**WORK TO COMPLETE**.
Skipping all images, output the listing word for word.

**RECORDS FOR THE EXERCISE**.
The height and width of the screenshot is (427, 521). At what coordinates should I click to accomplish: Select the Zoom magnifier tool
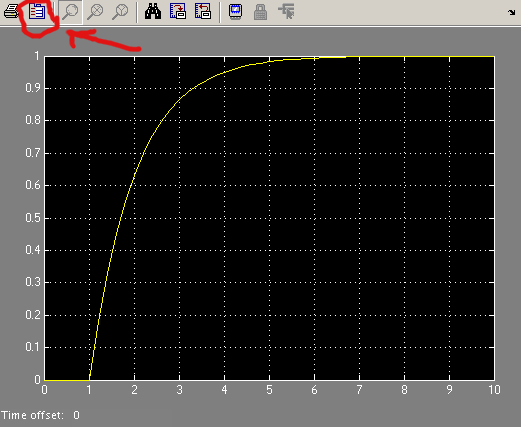tap(70, 12)
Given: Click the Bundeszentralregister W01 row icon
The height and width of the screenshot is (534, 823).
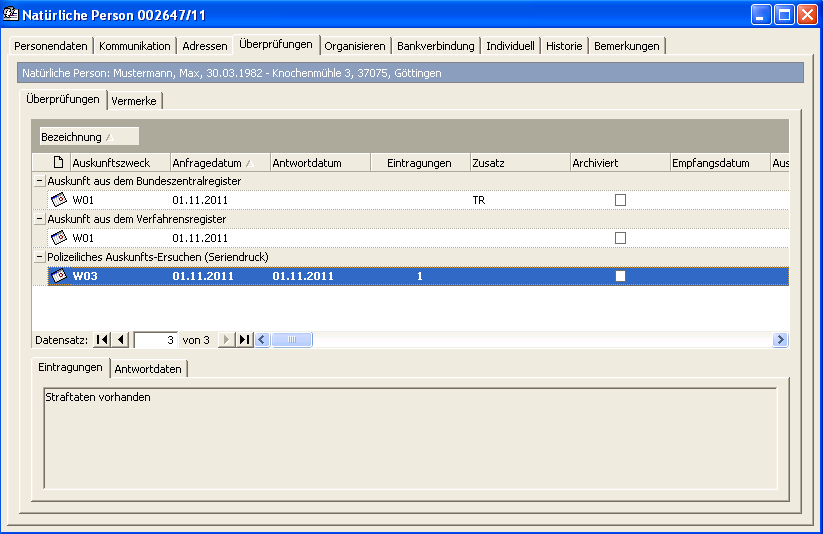Looking at the screenshot, I should [58, 200].

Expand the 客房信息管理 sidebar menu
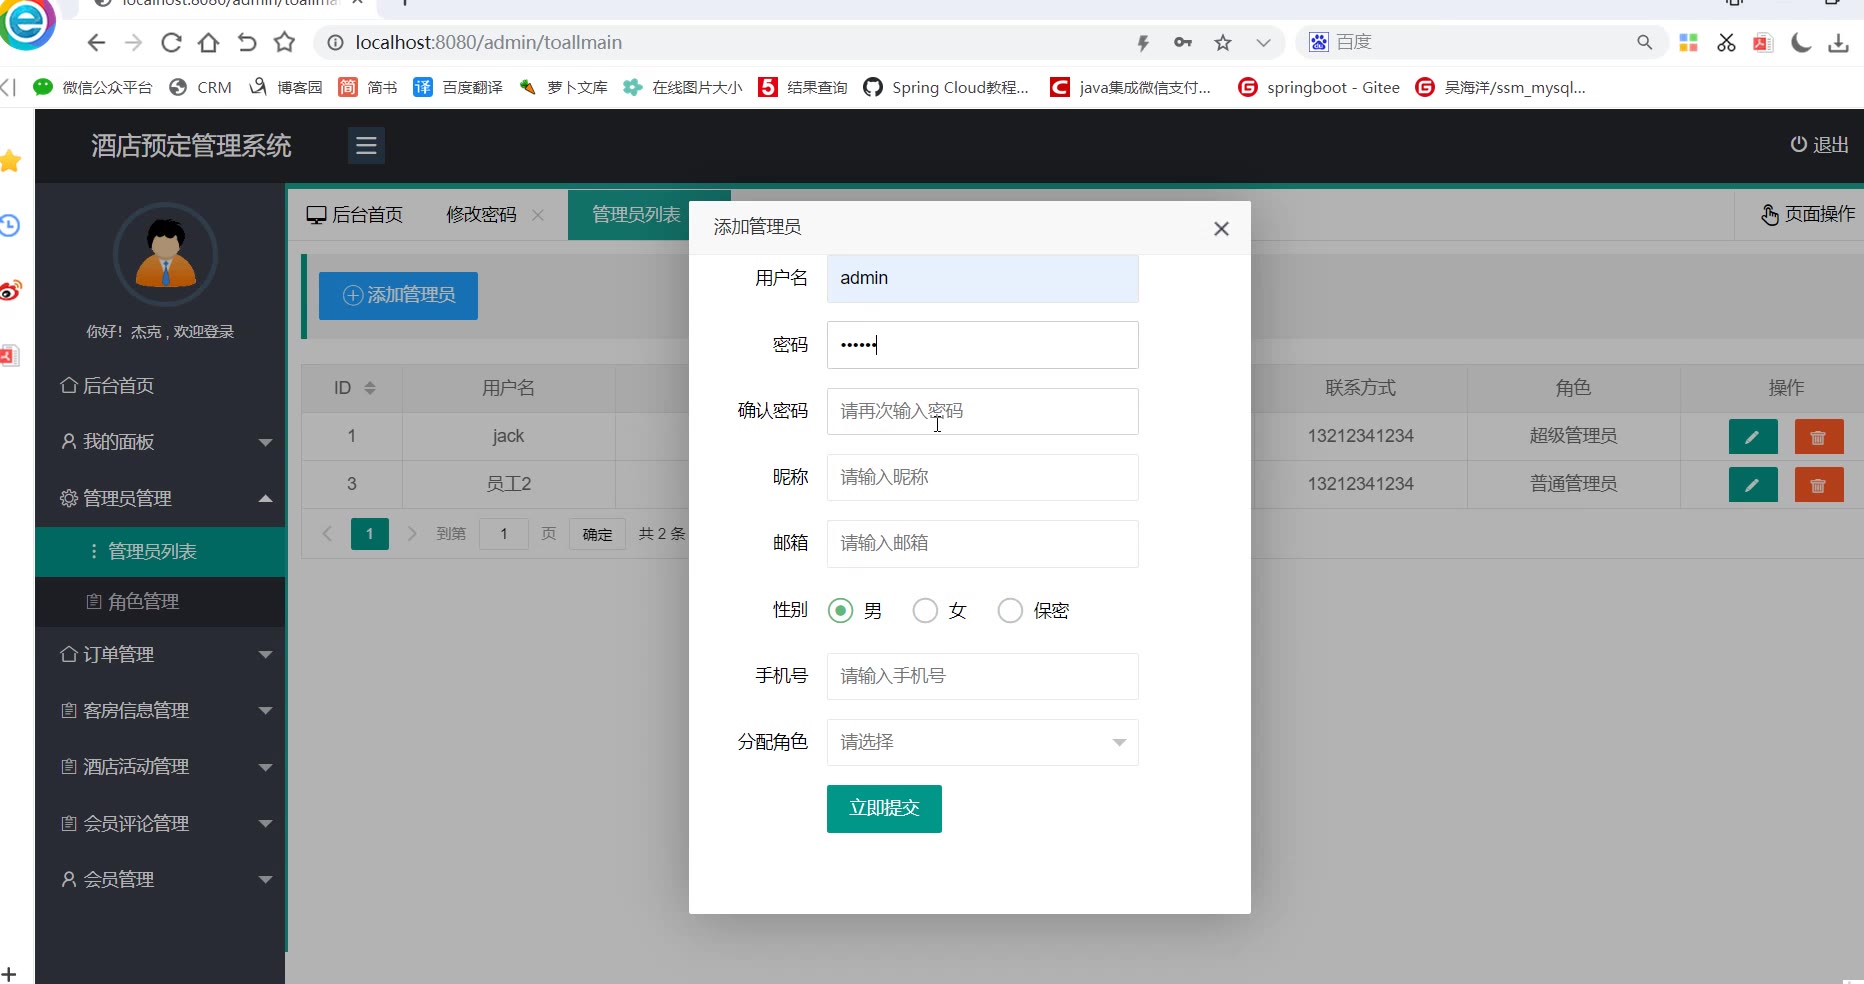160,711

**TASK RESULT**.
The height and width of the screenshot is (427, 521). At what coordinates should I click to accomplish: Select the Zoom magnifier tool
tap(70, 12)
Given: Click the Bundeszentralregister W01 row icon
The height and width of the screenshot is (534, 823).
Looking at the screenshot, I should [58, 200].

Expand the 客房信息管理 sidebar menu
160,711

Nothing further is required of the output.